Went to theatre — watched a hernia repair — surgical skills / running of theatre / roles of other theatre staff eg nurses and ODPs
Time spent on ward – made beds with an HCA — insights into auxillary staff roles and their importance in eg infection control
Consultant ward round — watched and asked questions – management of chronic lung disease / impact of social problems on capacity
GP reception — helped receptionists list appointments – appreciate running of a GP practice / relevance of government targets eg QOF
Spent time on labour ward — ward round with obstretician — decisions regarding medical intervention in Labour / role of midwives
The point in green is largely up to you to make and depends on what you found interesting or insightful.

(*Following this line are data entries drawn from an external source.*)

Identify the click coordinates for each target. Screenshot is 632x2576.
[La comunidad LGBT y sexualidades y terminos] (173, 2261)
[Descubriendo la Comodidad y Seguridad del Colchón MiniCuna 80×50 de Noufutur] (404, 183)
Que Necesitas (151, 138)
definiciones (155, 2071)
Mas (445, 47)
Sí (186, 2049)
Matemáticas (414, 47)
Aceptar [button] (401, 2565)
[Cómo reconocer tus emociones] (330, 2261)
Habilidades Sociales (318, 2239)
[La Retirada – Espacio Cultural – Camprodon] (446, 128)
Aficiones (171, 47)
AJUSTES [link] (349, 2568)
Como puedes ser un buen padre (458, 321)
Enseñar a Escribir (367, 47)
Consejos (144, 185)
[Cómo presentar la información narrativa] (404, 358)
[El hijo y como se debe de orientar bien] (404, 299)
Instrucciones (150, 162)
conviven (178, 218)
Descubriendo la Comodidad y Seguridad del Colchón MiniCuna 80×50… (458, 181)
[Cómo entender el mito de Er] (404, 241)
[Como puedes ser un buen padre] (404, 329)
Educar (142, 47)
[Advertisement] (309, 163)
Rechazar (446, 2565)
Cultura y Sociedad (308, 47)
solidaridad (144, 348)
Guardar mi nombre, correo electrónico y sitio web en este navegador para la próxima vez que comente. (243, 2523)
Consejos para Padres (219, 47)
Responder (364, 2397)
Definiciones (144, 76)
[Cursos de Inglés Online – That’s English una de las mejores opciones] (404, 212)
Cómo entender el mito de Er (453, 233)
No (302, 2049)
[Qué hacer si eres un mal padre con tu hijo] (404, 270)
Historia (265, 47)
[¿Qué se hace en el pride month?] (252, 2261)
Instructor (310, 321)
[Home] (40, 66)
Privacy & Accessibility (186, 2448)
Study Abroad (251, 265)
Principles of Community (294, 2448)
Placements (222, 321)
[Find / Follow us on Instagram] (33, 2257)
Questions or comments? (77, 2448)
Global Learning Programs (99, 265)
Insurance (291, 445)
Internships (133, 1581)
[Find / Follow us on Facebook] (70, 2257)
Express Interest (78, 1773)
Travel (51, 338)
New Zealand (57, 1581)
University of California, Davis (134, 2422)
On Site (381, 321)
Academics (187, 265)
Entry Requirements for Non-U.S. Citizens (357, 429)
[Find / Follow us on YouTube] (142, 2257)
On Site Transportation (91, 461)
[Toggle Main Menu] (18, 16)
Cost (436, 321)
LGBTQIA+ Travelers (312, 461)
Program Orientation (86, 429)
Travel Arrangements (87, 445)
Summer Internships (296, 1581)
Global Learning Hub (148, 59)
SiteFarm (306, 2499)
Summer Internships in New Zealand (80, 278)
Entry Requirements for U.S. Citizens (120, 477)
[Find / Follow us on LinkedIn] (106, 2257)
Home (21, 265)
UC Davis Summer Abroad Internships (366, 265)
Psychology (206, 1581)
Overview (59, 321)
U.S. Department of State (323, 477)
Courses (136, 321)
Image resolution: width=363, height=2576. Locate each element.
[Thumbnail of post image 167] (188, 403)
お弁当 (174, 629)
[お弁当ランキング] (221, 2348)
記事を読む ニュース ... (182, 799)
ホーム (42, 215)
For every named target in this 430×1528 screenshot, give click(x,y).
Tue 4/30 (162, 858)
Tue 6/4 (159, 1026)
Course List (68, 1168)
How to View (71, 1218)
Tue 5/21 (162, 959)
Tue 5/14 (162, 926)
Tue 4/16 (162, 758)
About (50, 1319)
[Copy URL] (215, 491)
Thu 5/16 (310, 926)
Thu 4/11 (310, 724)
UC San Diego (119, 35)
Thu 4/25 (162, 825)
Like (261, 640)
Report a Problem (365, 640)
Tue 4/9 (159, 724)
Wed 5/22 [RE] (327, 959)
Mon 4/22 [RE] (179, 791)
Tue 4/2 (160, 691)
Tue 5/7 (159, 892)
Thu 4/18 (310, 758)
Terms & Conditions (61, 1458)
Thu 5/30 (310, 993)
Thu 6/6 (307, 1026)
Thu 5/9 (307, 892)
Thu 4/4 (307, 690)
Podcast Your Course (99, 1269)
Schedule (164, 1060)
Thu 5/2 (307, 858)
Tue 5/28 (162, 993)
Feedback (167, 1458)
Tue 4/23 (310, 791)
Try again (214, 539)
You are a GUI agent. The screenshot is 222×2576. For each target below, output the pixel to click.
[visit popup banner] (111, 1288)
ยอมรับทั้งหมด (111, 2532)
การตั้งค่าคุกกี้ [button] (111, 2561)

As you can see the most dull and boring experience can be turned into a good learning point for interview. Equally an exciting experience such as attending theatre can lose you points if you can’t make a good statement about what exactly you gained.
Most interviewers like to hear some medical insights but are also keen that you appreciate the roles of other auxillary staff and that modern medicine is a multidisciplinary process of which the doctor is just one important part.
Finally if you mention any condition, disease, or operation, make sure you’ve read up all about it. You may well get a follow up question and you can always use such an opportunty to show how hard you’ve been working. If you know the specialty of your interviewer, this could work in your favour!
And if you haven’t yet had your work experience, read the above again just before you do go and keep a notebook and pen at hand. Remember, ‘Everything is copy’!